11.07.2002 16 : 29 Uhr
Etliche Angehörige waren zu dem Prozesstermin nach Linz gekommen, um noch einmal das Wrack zu sehen, in dem ihre Kinder, Lebenspartner, Freunde starben. Immer den Unglückszug in ihrem Blickwinkel, hörten sie die Aussagen der Zeugen. "Es ist wichtig, dass ich den Zug sehe", erzählt eine Frau, die vor einem Jahr noch nicht bereit war, eine Besichtigung mitzumachen.
Angehörige durften Wrack ansehen
"Wenn ich mir vorstelle, dass mein Sohn da drinnen war – das ist noch immer unvorstellbar. Ich bin so aufgeregt", sagt Frau Scharwitzel, die ihren Sohn Dietmar verloren hat. Auf vielfachen Wunsch wurde es den Angehörigen gestattet, das ausgebrannte Wrack hinter der Absperrung genauer anzusehen. "Vor einem Jahr wurden wir noch zurückgewiesen. Ich will mir die Lärchenbretter ansehen", sagt Max Ohner. Eine Angehörige legte Blumen nieder, andere versuchten, irgendwelche Details zu entdecken, Anwälte filmten die wenigen Überreste.
"Es gibt nichts mehr zu sehen"
Eine Frau, die gerade aus dem Zug kommt, weint: "Es gibt nichts mehr zu sehen. Es ist nichts mehr da. Ich hätte gerne gehabt, dass mir jemand etwas zu den Überresten erklärt." "Ich bin vor allem hierher gekommen, um die Gutachter zu hören. Den Zug habe ich schon einmal im September 2001 gesehen.
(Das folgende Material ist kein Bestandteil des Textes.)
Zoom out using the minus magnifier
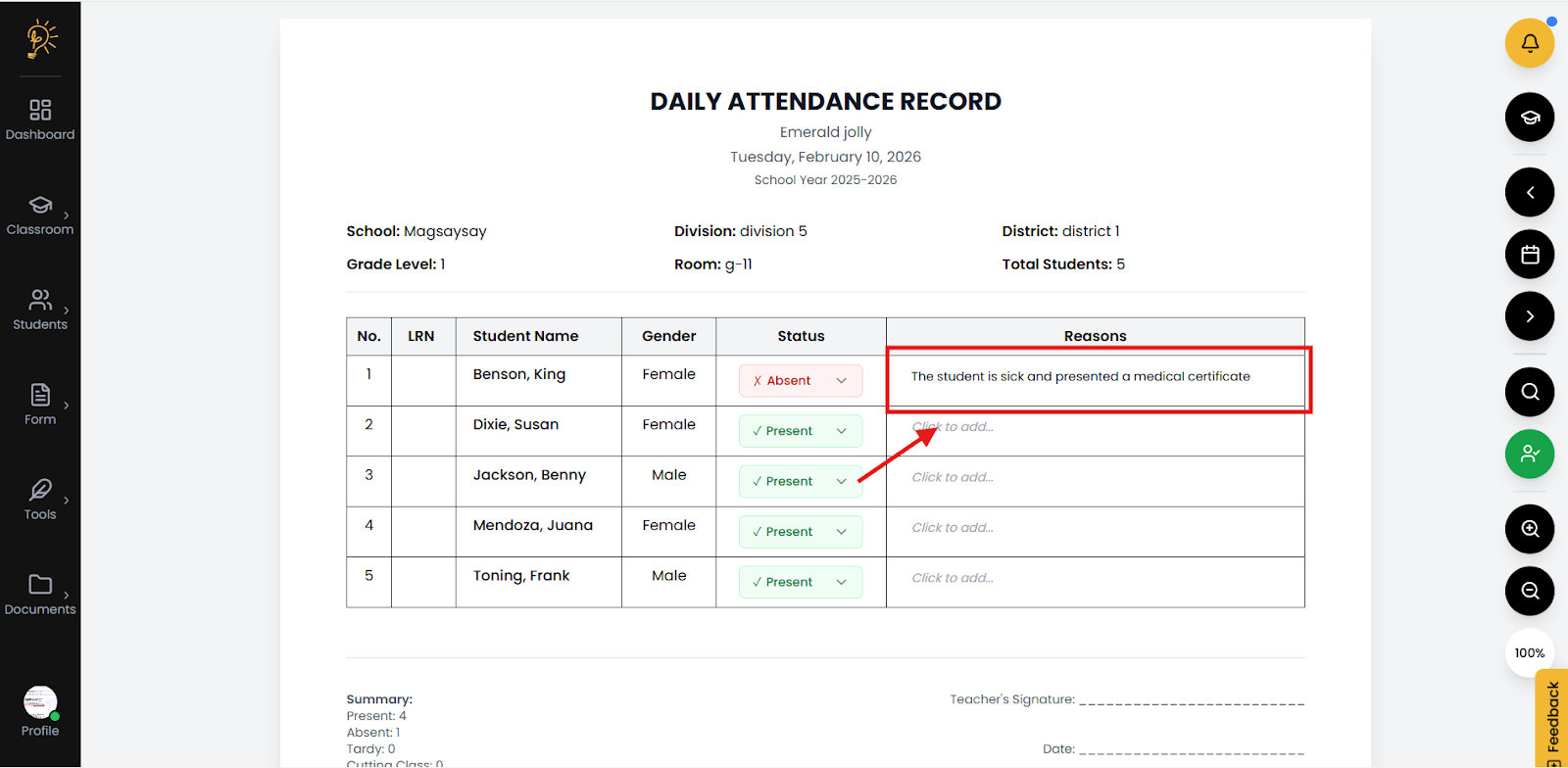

Trotzdem wühlt mich das alles schon wieder sehr auf", sagt Martin Niederberger aus Piding.
Von den Aussagen der Beamten des KTZ hatten sich die Angehörigen viel mehr erwartet: "Wenn ich mir denke, dass sie die Ersten im Tunnel waren – die müssten mehr wissen. Dann krieg ich richtig einen Hass", meint eine Angehörige.